* _Supplied text_
=-=-=

We report the sequencing of the herring hepatic and testicular transcriptome in order to provide a more comprehensive set of genomic resources for Pacific herring for population structure analysis and environmental physiology studies. This represents the first large scale sequencing efforts for a member of the teleostean order Clupeiformes. An annotated transcriptome is described, as well as a workflow for SNP discovery and validation. Furthermore, we provide preliminary analysis on population structure at select genes and compare patterns of diversity and differentiation at loci developed from this effort to allozyme, microsatellite, and mitochondrial DNA markers screened in the same populations.
Results
Sequence Assembly and Annotation
In total, 2,117,781 raw sequencing reads were generated with an average length of 254 bp (Table 1). All data was submitted to NBCI's Short Read Archive under accession number SRX022719. After quality trimming, 96% of the data was retained for a total of 530 Mb of sequencing data. Quality trimmed reads from the liver and testes libraries were de novo assembled separately to generate 34,300 and 31,545 contiguous sequences (contigs), respectively [10], [11]. De novo assembly of all data resulted in 42,953 sequences with an average length of 728 bp. A majority, 81% of the contigs, were between 100 and 1000 bp in length (Figure 1). A majority of the contigs were classified as involved in protein metabolism, RNA metabolism, or other metabolic processes (Figure 2).

=-=-=

* _Dataset entries_
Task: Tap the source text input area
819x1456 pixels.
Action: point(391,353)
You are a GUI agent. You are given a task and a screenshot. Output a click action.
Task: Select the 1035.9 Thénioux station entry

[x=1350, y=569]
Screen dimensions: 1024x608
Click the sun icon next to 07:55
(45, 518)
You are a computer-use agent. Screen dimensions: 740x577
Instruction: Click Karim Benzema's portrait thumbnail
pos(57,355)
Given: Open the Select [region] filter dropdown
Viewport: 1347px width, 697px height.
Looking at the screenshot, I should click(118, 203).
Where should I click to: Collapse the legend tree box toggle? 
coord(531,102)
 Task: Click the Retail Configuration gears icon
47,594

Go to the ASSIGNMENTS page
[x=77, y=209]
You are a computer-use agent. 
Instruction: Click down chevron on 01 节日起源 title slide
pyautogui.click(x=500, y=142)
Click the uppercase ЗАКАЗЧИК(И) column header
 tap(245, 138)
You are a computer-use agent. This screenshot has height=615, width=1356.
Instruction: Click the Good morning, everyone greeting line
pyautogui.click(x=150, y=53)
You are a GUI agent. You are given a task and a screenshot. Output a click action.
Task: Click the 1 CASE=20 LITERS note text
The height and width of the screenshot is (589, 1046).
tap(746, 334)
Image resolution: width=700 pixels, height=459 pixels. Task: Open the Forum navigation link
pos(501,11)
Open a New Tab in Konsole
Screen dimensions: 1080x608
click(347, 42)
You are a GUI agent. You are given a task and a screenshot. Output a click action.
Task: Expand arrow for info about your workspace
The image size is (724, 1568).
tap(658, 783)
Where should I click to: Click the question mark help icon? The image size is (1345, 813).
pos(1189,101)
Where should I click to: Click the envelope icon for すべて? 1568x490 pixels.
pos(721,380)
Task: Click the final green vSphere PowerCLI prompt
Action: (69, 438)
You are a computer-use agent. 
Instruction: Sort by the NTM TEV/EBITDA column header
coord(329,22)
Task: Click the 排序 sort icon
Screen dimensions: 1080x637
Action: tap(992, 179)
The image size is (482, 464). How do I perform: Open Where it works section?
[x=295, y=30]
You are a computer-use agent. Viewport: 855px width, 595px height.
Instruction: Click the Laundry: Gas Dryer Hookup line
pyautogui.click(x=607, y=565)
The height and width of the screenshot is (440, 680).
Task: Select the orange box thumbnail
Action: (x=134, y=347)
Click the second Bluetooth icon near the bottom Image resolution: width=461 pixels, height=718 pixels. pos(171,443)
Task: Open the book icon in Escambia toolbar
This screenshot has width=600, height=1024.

=-=-=

* _Work request_
Rewrite the passage on herring transcriptome sequencing from "We report the" up to and including "the same populations.", putting "sardine" wherever "herring" appears.

* _Task output_
We report the sequencing of the sardine hepatic and testicular transcriptome in order to provide a more comprehensive set of genomic resources for Pacific sardine for population structure analysis and environmental physiology studies. This represents the first large scale sequencing efforts for a member of the teleostean order Clupeiformes. An annotated transcriptome is described, as well as a workflow for SNP discovery and validation. Furthermore, we provide preliminary analysis on population structure at select genes and compare patterns of diversity and differentiation at loci developed from this effort to allozyme, microsatellite, and mitochondrial DNA markers screened in the same populations.